I was planning to use a commercial grade type of carpet. need to keep it as cheap as possiable. thanks guys.


----------



## okracer (Mar 11, 2002)

pvc pipe my friend theres nothing less expensive than that 
a ten foot stick is less than two bucks


----------



## cepaw (Aug 27, 2005)

I agree with pvc
hpi web site has a how to build a track, they use pvc, looks great for brp, etc...

go to hpiracing.com
cars and trucks
micro rs4
how to build a micro track


----------



## okracer (Mar 11, 2002)

i bought enough stuff to build a 30 x 50 foot track for less than 40 bucks


----------



## 420 Tech R/C (Sep 15, 2006)

survey says....PVC.As for carpet,Idont know how foams would work on regular carpet,I have never ran on anything but the crc ozite stuff with foams, as for size, my mini-z track is larger than 8x18. its 16x 20 and I still wish I had more room!!Just not enough straight to wind out on.


----------



## vn1500 (Nov 19, 2003)

you can keep it real cheap just by using roofing paper , but its kinda dusty although it has great traction ..


----------



## RCRacer00 (Oct 30, 2002)

thanks for the tips guys.
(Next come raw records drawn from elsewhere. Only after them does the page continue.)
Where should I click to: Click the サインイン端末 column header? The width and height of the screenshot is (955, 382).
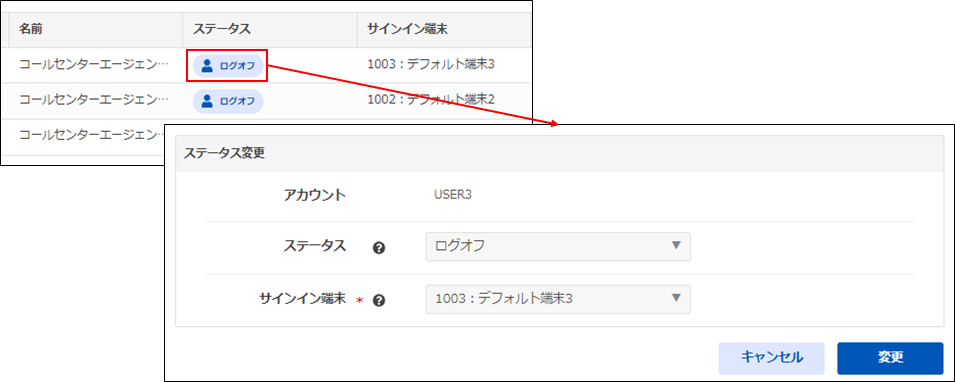(x=407, y=29)
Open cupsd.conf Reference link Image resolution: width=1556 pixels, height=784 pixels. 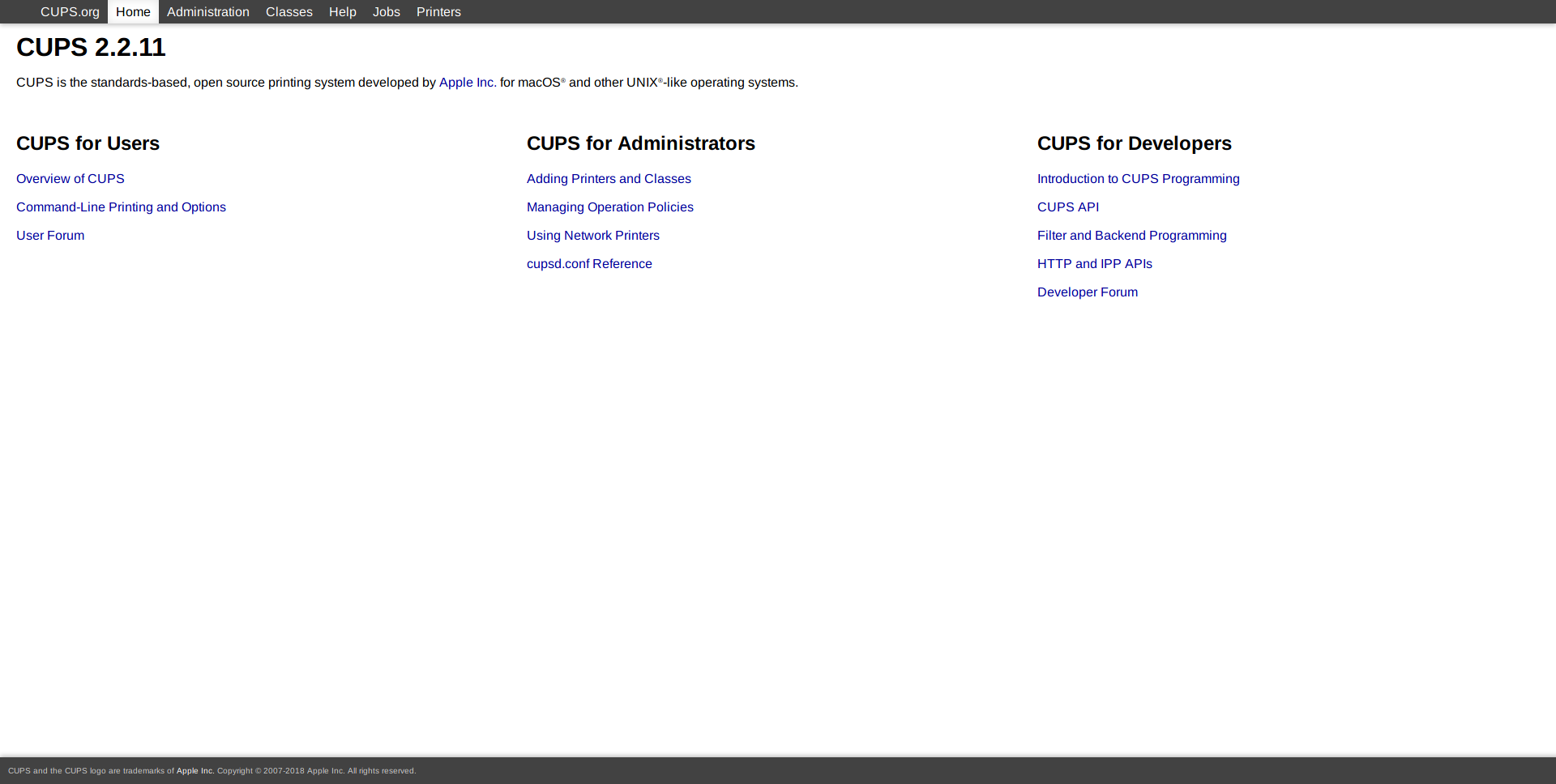[x=589, y=264]
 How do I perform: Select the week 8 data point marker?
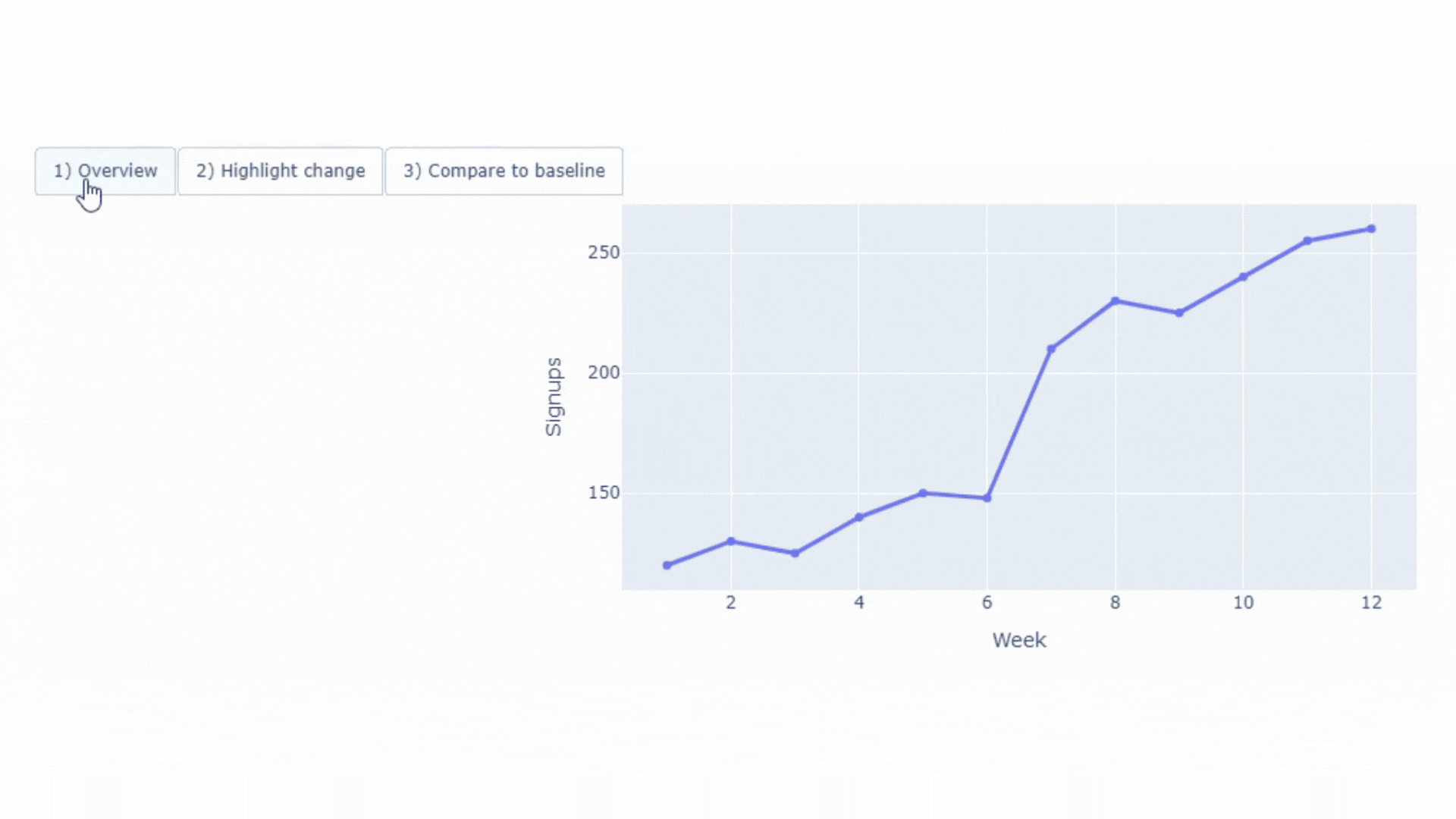(1116, 301)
I'll have to look into the PVC pipe. Roofing paper huh? I'll look into that as well.


----------



## okracer (Mar 11, 2002)

yes we raced on roofing paper also great traction plus if you are makeing an oval you can take chock and draw the lanes on the track 
that way you have the dotted lines too just like at daytona


----------



## RCRacer00 (Oct 30, 2002)

with the roofing paper, did you run foams?


----------



## vn1500 (Nov 19, 2003)

The foams that come with kit are perfect and they wear for a really long time on the roofing paper . You don't even need any traction compound.


----------



## okracer (Mar 11, 2002)

yes we ran foams and like vn said the wear was perfect


----------



## legends_remain (Jun 14, 2005)

hmm would this roofing paper work well for a mini T track? as cepaw mentioned, we are going to build it to the HPI mini track specs but thinking maybe with the roofing paper to try and keep cost down. if attendance picks up we will more than likely buy some ozite carpet.


----------



## okracer (Mar 11, 2002)

it should work really well


----------



## Raceman (Mar 13, 2003)

18'x8' oval is it OK for a Associated 1/18 car 'out of the box' or I'd have to change gearing to make it a little slower and driveable?


----------



## koolaid89 (Nov 4, 2005)

do you use tape the roofing paper together on the top or bottom? also what kind of tape?


----------



## vn1500 (Nov 19, 2003)

We used carpet tape from the underside , the tape was also double sided and just as thin if not thinner than the paper itself so once the peices were taped together they could be held in place pretty good . You gotta be a little easy with it when you are marshalling your shoes grab even better tracion and can ripp the paper . Good Luck


----------



## Hangtime (Jan 2, 2007)

Just use ice guard. It will stick plenty good!


----------



## ammdrew (Mar 12, 2003)

we run on rcp, not only can you adjust it it is easy to clean up.


----------